Saving The World

Menyelamatkan dunia ternyata tidak seheroik film-film superhero. Menyelamatkan dunia ternyata bukan merupakan kegiatan yang melibatkan otot, kekuatan super, darah, ataupun drama.

Mungkin kita perlu terkejut, menyelamatkan dunia sesungguhnya akan terdengar lebih pantas dilakukan oleh bapak-bapak buncit berjas di gedung-gedung ibukota daripada pria ganteng berdada bidang dalam kostum superhero superketat.

Ya, karena ternyata menyelamatkan dunia lebih pantas dikategorikan dalam bidang sosial politik dibandingkan bidang olahraga dan kepahlawanan. Menyelamatkan dunia bukanlah memberantas para villain. Justru menyelamatkan dunia adalah memberantas hal-hal yang membuat villain itu ada.

Kalau dalam kamus teknik industri, menyelamatkan dunia harus menyasar pada akar masalah. Kalau dalam kamus planologi, menyelamatkan dunia harus merujuk pada isu strategis. Kalau dalam kamus d*ktarin, menyelamatkan dunia itu harus mencabut sampai ke akar-akarnya (dah jamur!).

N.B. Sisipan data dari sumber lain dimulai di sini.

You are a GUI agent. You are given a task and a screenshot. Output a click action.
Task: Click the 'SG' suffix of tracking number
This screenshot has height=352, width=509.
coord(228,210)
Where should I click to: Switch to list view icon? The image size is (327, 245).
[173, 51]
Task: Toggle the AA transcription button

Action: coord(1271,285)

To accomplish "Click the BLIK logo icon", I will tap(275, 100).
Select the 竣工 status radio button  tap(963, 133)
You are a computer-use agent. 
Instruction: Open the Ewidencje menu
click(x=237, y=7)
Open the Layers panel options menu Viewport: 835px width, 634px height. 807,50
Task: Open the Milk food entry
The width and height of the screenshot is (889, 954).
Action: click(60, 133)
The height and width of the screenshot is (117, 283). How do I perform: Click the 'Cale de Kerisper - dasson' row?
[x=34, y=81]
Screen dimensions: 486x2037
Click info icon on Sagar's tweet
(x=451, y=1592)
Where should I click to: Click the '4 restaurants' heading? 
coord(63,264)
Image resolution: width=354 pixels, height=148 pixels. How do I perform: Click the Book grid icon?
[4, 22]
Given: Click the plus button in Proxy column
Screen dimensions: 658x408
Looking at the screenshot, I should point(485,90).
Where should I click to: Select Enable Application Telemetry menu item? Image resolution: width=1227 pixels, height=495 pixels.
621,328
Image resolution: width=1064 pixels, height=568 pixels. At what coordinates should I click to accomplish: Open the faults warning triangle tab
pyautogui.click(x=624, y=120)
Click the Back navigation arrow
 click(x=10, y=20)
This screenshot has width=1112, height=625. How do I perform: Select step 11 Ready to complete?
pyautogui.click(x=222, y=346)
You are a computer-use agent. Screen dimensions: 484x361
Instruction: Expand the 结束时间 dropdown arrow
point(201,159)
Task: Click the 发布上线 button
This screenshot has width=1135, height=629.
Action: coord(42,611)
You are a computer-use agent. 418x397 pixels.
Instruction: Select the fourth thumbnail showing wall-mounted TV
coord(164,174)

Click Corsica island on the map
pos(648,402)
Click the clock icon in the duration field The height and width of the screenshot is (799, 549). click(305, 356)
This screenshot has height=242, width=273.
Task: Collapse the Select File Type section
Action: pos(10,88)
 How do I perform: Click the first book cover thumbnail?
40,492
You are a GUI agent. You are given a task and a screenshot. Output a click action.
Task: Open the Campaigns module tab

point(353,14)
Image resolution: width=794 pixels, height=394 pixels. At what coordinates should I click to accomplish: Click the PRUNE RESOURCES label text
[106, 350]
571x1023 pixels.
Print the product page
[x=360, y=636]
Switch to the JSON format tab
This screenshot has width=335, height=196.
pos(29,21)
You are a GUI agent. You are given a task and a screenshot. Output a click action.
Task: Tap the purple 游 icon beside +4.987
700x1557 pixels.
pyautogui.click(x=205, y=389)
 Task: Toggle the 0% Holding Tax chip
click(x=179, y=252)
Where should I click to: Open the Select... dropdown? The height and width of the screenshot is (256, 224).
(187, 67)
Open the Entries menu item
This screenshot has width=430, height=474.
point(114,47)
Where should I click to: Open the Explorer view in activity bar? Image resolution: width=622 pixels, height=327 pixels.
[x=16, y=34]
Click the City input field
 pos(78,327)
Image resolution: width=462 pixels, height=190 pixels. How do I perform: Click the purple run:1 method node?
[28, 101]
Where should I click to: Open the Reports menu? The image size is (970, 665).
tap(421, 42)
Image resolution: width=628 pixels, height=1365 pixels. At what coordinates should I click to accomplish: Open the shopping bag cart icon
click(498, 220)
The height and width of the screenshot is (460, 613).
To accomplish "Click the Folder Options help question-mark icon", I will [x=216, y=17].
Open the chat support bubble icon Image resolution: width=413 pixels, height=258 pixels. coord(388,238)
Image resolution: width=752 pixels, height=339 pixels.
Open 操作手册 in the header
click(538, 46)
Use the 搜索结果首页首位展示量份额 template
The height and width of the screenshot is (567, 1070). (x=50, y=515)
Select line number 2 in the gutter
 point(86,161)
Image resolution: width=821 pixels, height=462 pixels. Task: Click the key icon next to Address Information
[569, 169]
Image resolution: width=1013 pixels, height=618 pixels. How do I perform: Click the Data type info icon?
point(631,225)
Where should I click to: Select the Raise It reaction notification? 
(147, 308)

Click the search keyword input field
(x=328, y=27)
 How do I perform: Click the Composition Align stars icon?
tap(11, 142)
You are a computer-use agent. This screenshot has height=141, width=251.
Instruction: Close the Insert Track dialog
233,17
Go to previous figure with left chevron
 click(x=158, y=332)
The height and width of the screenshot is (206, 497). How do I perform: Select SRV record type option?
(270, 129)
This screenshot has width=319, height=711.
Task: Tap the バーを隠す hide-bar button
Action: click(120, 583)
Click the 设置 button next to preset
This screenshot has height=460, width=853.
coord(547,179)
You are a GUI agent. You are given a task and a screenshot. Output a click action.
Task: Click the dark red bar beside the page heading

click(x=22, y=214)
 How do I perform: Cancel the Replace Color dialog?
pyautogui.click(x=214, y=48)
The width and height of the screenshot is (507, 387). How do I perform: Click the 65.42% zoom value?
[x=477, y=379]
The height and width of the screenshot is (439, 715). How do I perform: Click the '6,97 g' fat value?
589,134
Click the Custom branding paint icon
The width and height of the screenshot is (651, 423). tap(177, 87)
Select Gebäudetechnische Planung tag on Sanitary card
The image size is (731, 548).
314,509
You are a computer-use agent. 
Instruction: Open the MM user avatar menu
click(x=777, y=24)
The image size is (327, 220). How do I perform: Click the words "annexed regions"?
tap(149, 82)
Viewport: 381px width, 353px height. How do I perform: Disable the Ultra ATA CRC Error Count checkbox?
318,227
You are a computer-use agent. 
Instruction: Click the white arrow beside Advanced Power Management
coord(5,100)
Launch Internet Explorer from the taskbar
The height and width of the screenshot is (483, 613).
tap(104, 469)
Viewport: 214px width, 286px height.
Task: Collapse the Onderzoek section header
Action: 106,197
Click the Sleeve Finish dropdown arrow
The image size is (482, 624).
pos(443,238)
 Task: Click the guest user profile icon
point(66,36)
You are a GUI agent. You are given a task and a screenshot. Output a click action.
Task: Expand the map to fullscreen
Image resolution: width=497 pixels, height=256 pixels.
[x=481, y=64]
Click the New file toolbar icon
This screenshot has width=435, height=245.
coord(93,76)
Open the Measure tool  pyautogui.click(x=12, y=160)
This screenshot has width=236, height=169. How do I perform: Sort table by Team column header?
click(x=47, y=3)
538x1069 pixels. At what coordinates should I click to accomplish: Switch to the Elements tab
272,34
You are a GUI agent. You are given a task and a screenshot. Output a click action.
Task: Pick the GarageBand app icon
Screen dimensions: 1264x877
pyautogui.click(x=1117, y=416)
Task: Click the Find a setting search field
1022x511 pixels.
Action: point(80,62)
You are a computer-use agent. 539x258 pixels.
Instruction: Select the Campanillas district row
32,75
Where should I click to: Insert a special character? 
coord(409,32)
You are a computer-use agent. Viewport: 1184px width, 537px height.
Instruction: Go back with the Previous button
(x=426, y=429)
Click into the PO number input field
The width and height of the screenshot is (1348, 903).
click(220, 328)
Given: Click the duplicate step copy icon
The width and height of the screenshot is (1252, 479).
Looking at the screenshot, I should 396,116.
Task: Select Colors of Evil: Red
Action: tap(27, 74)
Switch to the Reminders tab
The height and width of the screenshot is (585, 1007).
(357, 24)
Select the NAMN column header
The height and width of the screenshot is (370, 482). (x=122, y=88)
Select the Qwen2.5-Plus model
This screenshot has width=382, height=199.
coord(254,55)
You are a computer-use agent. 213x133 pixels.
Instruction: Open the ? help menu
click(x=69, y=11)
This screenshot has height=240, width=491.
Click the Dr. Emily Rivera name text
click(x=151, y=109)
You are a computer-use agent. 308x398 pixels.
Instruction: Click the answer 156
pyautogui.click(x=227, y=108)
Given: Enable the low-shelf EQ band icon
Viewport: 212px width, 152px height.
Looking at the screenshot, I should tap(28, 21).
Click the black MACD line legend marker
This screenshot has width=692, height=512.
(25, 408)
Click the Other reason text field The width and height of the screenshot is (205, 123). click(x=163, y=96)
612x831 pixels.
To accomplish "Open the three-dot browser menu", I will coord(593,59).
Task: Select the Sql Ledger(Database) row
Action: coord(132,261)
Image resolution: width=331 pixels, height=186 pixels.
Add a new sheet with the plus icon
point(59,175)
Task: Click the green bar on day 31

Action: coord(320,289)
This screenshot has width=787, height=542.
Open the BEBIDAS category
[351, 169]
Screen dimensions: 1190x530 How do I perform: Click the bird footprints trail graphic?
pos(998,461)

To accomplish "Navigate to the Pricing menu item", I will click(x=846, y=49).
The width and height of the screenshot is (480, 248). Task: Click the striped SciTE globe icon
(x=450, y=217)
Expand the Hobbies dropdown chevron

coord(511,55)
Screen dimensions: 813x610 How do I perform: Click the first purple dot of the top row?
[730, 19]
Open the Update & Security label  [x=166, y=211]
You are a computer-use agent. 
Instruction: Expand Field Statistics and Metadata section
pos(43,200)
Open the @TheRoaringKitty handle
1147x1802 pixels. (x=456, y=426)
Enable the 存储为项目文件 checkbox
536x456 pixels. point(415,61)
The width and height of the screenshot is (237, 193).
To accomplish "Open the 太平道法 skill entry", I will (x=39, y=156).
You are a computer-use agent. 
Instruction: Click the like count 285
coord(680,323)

Kalau kita perhatikan pelajaran psikologi di kelas (emang ada? hehe, cuma ada di jurusannya kali), setiap perbuatan seseorang terjadi karena dua hal, yaitu dorongan dari dalam dan rangsangan dari luar. Maka, ketika seseorang melakukan kejahatan, misalnya mencuri, sebagian besar orang akan menyimpulkan bahwa dia imannya lemah dan dia butuh makan. Lihat kan? Imannya lemah, dorongan dari dalam. Serta dia butuh makan, rangsangan dari luar - tiadanya kesejahteraan baginya.
Seseorang tidak akan mencuri jika imannya kuat dan makanan tersedia baginya tiga kali sehari dengan gizi seimbang, apalagi dengan rasa yang menggoyang lidah. Maka dari itu, menyelamatkan dunia justru merupakan sebuah rancangan program untuk menanamkan karakter yang baik ke dalam hati setiap manusia dan membuat lingkungan yang memadai bagi seluruh penduduk.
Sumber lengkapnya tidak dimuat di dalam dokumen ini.